For example in the input image, we have Nw and Nh as the dimensions (resolution) of the image and we have Nc=3 for color images. The three dimensions are width (horizontal), height (vertical), and number of channels (depth). That is, the input objects are 3-tensors of dimensions Nw, Nh, and Nc.

In general one could imagine a convolution operation in which a 3-tensor of dimension (ˆNw,ˆNh,ˆNc) ‘moves around’ to create the output convolution and we can have ˆNw<Nw, ˆNh<Nh, and ˆNc<Nc. This would in general create an output volume (so volume would be converted to volume). However, in all practical CNNs, we have that while, ˆNw<Nw and ˆNh<Nh hold, the third dimension is an equality: ˆNc=Nc. That is, our convolutions move throughout the ‘full depth’ of the input volume. Hence we always create a matrix out of the input tensor (and we do it repeatadly to create multiple such matrices/channels).

As an example, consider the first convolutional layer which operates on the input image for which Nc=3 (red, green, and blue). If we are doing 5×5 convolutions then ˆNw=ˆNh=5. We then ‘slide’ this 5×5 kernel over the input image, each time multiplying over all 3 channels.

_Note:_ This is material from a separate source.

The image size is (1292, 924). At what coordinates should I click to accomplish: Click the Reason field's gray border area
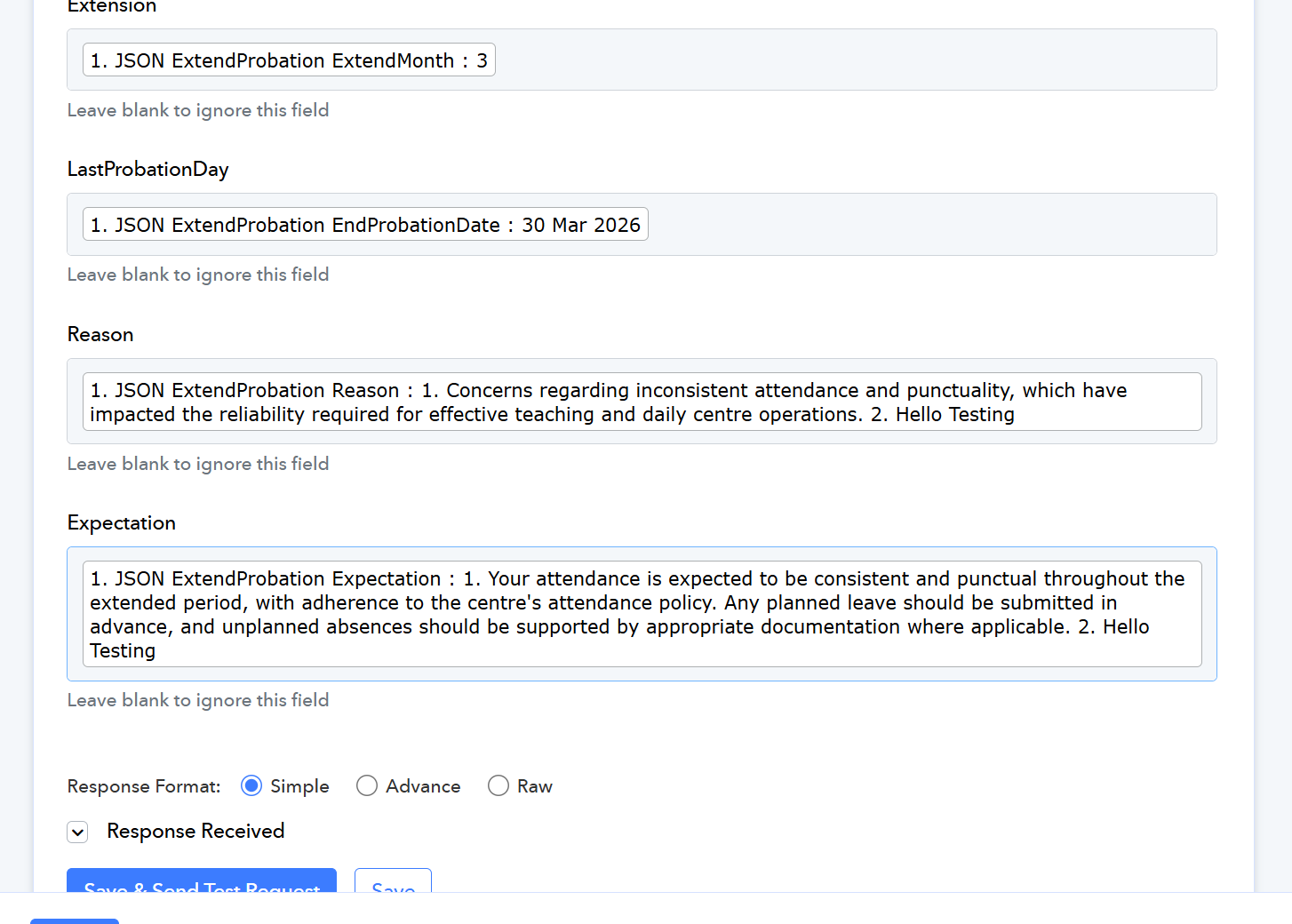pyautogui.click(x=642, y=437)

That is each time, doing an inner product of two vectors of length 5×5×3=75.

5.3.4 One by one convolutions

If we were to consider a monochrome image, then there is no reason to carry out a convolution with a 1×1 filter. It would simply be equivalaent to scaling the whole image by a constant. However, when considering volume convolutions as described above, a 1×1 convolution ‘mixes through’ all of the input channels. So again, if for example considering the input layer where Nc=3, a 1×1 convolution would be a way to make a monochrome image based on a linear combination (given by the convolution kernel) of R, G, and B. The idea then continue to deeper layers where Nc is not necessarily 3 (and the channels don’t have direct physical mappings. Still, one by one convolutions are often sensible.

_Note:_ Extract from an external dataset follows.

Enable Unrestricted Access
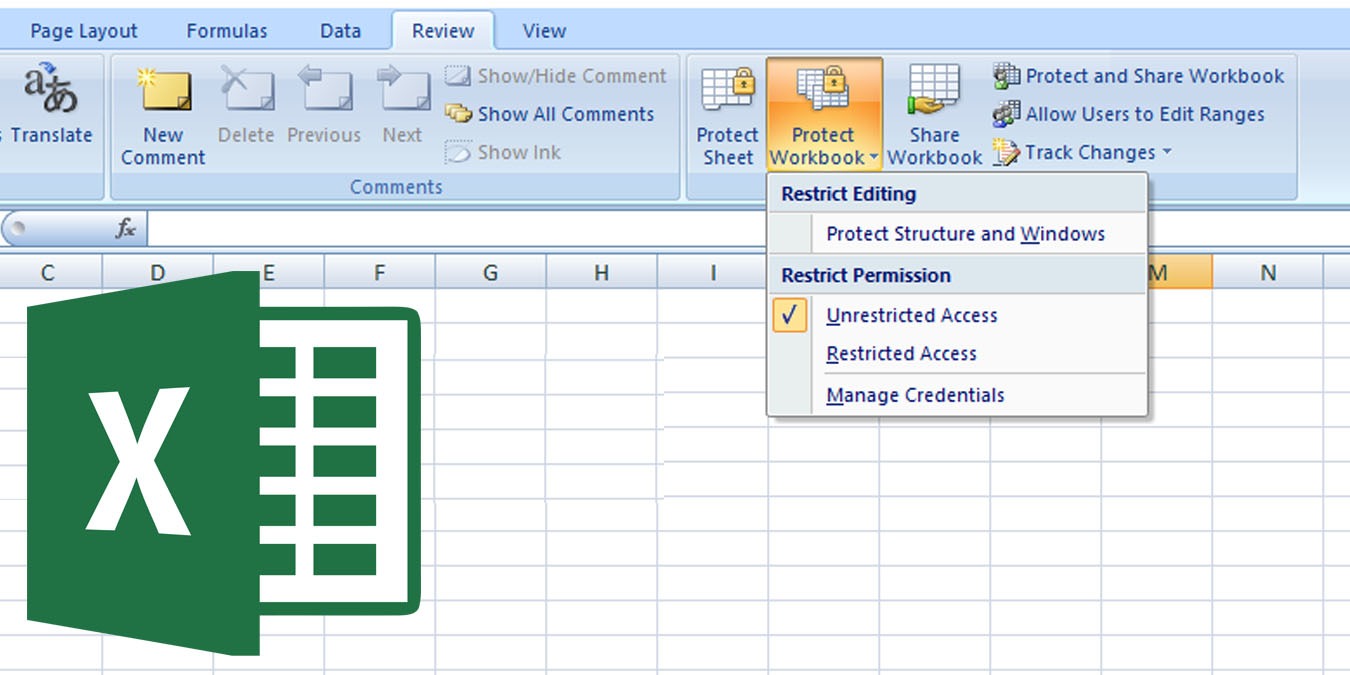The height and width of the screenshot is (675, 1350). (x=911, y=315)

5.4 Putting the bits together for a CNN

Now that we understand convolutions, image convolutions, and volume convolutions, we are almost ready to construct convolutional neural networks (CNN). Mathematically a neural network is simply a composition of affine mappings, and non-linear (activation) mappings, where we alternate between an affine mapping (weights and biases) and an activation function (applied element wise). A CNN is effectivly just the same, only that some of the layers involve convolutional affine mappings which unlike dense (fully connected) mappings have fewer parameters and importantly reuse the parameters in a spatially homogeneous manner. There is only one additional key ingredient, max pooling. We describe this now.

5.4.1 Max pooling

The max pooling operation is a simple and effective way for downsampling. The operation takes an input channel, say of width Nw and height Nh and partions it into adjacent pixels of some specified size (often 2×2). It then takes the maximum of each pixel and returns this as output. Hence in the 2×2 case, the resulting output image is of width Nw/2 and Nh/2.

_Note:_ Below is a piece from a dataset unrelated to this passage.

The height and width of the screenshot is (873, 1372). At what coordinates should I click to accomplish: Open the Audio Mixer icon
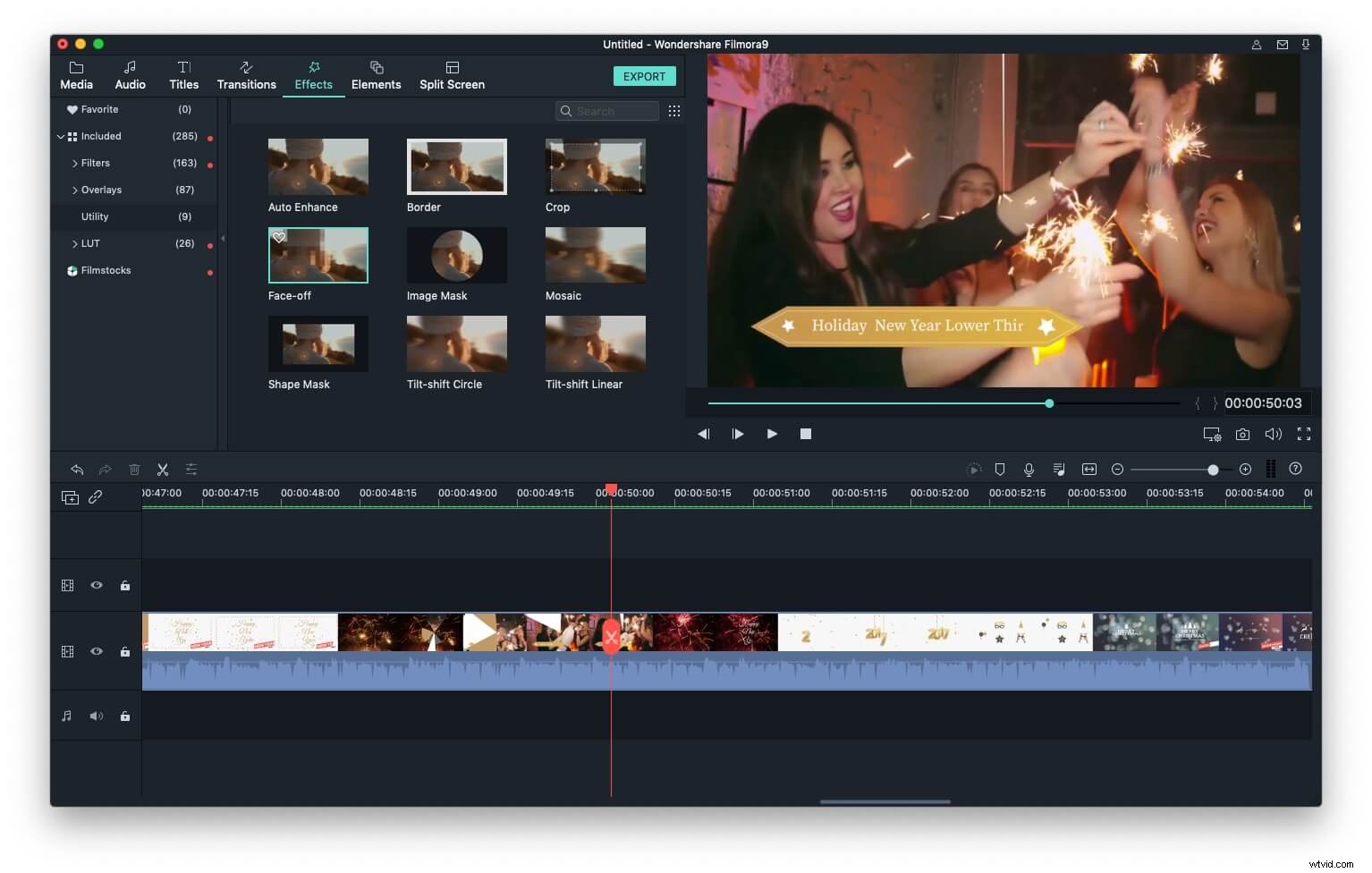click(x=1059, y=469)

The key effect of max pooling is that the most dominant pixel out of each four neighbouring pixels (in case of 2×2) is selected and the others ignored. Keep in mind, that in inner-layers of convolutional neural networks the meaning of a ‘pixel’ is much closer to some ‘feature’ of something that is happening in the image.

Note that a max pooling operation is refered to by some authors and practionars as a ‘layer’. However we shall refer to it as ‘part of’ a convolutional layer. (Note that some even refer to the activation function as a layer). Like activation functions, max pooling does not have trained parameters. As an example, assume we have a convolutional layer that results in images of Nw=32, Nh=32 and Nc=10 channels. If we then run a max pooling operation on this layer (say with 2×2 pooling), then we end up with Nw=16, Nh=15 and Nc=10.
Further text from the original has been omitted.